Human hematopoietic stem cells are thought to express the CD34 stem cell
antigen, low numbers of HLA-DR and Thy1 antigens, but no lineage commitment
antigens, CD38, or CD45RA antigens. However, fluorescence- activated cell
sorted CD34+ subpopulations contain not more than 1% to 5% primitive
progenitors capable of initiating and sustaining growth in long-term bone
marrow culture initiating cells (LTBMC-ICs). We have recently shown that
culture of fresh human marrow CD34+/HLA-DR- cells separated from a stromal
layer by a microporous membrane ("stroma- noncontact" culture) results in
the maintenance of 40% of LTBMC-ICs. We hypothesized that reselection of
CD34+ subpopulations still present after several weeks in stroma-noncontact
cultures may result in the selection of cells more highly enriched for
human LTBMC-ICs. Fresh marrow CD34+/HLA-DR- cells were cultured for 2 to 3
weeks in stroma- noncontact cultures. Cultured progeny was then sorted on
the basis of CD34, HLA-DR, or CD33 antigen expression, and sorted cells
evaluated for the presence of LTBMC-ICs by limiting dilution analysis. We
show that (1) LTBMC-ICs are four times more frequent in cultured CD34+/HLA-
DR- cells (4.6% +/- 1.7%) than in cultured CD34+/HLA-DR- cells (1.3% +/-
0.4%). This suggests that HLA-DR antigen expression may depend on the
activation status of primitive cells rather than their lineage commitment.
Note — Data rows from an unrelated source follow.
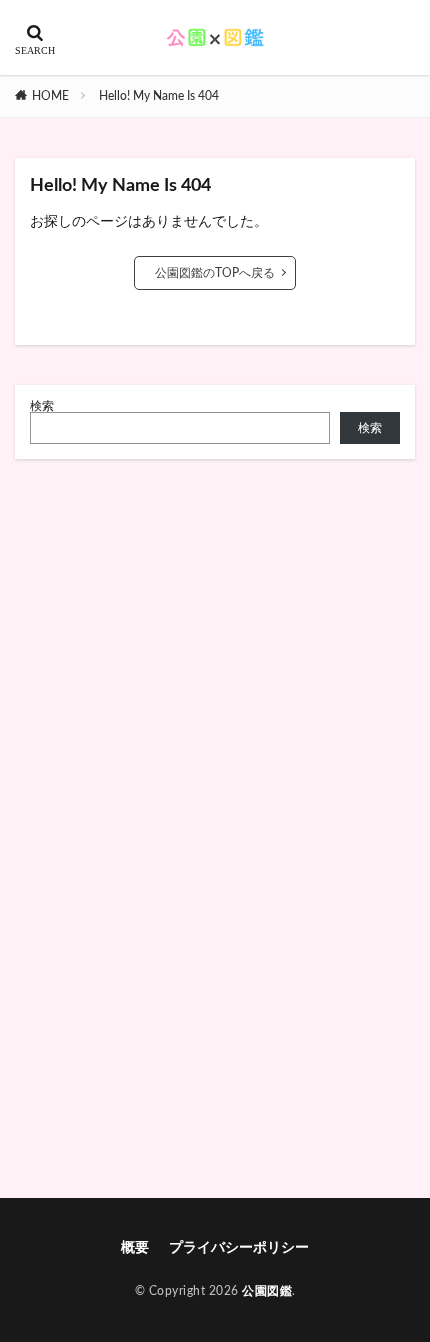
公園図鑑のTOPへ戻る (215, 273)
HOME (50, 96)
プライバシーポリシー (239, 1248)
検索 (42, 406)
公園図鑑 (267, 1291)
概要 (135, 1248)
We then sorted cultured cells on the basis of the myeloid commitment
antigen, CD33. (2) These studies show that cultured CD34+/CD33- cells
contain 4% to 8% LTBMC-ICs, whereas cultured CD34+/CD33+bright cells
contain only 0.1% +/- 0.03% LTBMC-ICs. Because LTBMC-ICs are maintained
significantly better in stroma-noncontact cultures supplemented with
macrophage inflammatory protein 1 alpha (MIP- 1 alpha) and interleukin-3
(IL-3) (Verfaillie et al, J Exp Med 179:643, 1994), we evaluated the
frequency of LTBMC-ICs in CD34+/CD33- cells present in such cultures. (3)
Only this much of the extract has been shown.